Self-love bukan sekadar tren, melainkan bentuk kesadaran bahwa kesehatan mental sama pentingnya dengan fisik. Generasi muda, terutama Gen Z, mulai memprioritaskan kebahagiaan pribadi dibanding standar sosial yang kaku.

Gerakan ini memengaruhi berbagai aspek hidup. Dari fashion yang lebih inklusif (body positivity), pola makan sadar, hingga aktivitas harian yang menekankan mindfulness.

Keunggulannya jelas: orang yang mempraktikkan self-love cenderung lebih sehat secara emosional, percaya diri, dan punya hubungan sosial lebih baik.

Namun, ada kritik bahwa self-love kadang dipelintir menjadi dalih egoisme. Tidak sedikit orang yang salah menafsirkan gerakan ini dengan menolak tanggung jawab atau hanya mementingkan diri sendiri.

Meski begitu, inti dari self-love adalah keseimbangan: menghargai diri, tapi juga tetap peduli dengan orang lain.
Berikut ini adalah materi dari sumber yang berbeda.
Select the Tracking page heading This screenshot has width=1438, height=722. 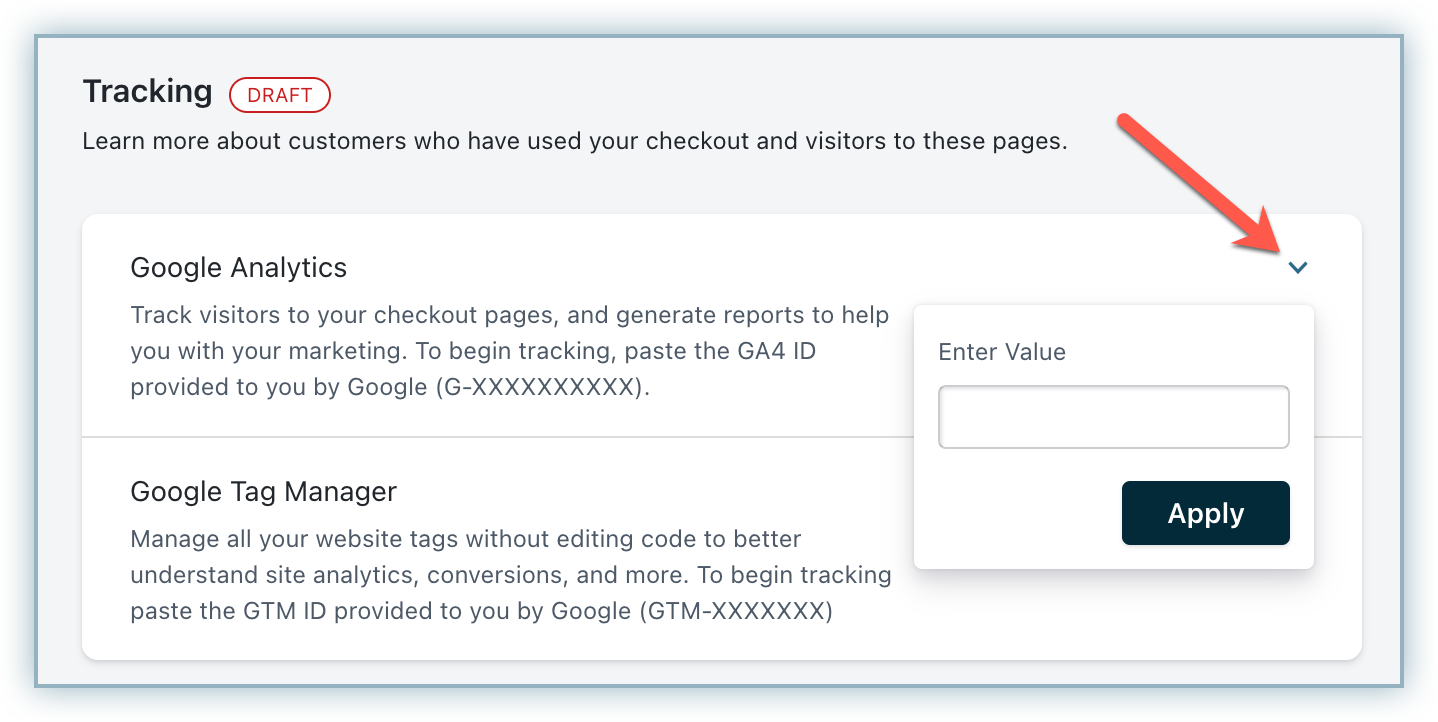coord(147,92)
Banyak komunitas kini mendorong praktik sederhana seperti jurnal syukur, meditasi, hingga membatasi konsumsi media sosial agar tidak terjebak perbandingan.

Gerakan self-love adalah refleksi bahwa manusia modern butuh jeda, ruang aman, dan penerimaan diri di tengah dunia yang serba cepat.

Mencintai diri sendiri bukan berarti berhenti berkembang, melainkan fondasi untuk hidup lebih sehat, damai, dan penuh makna.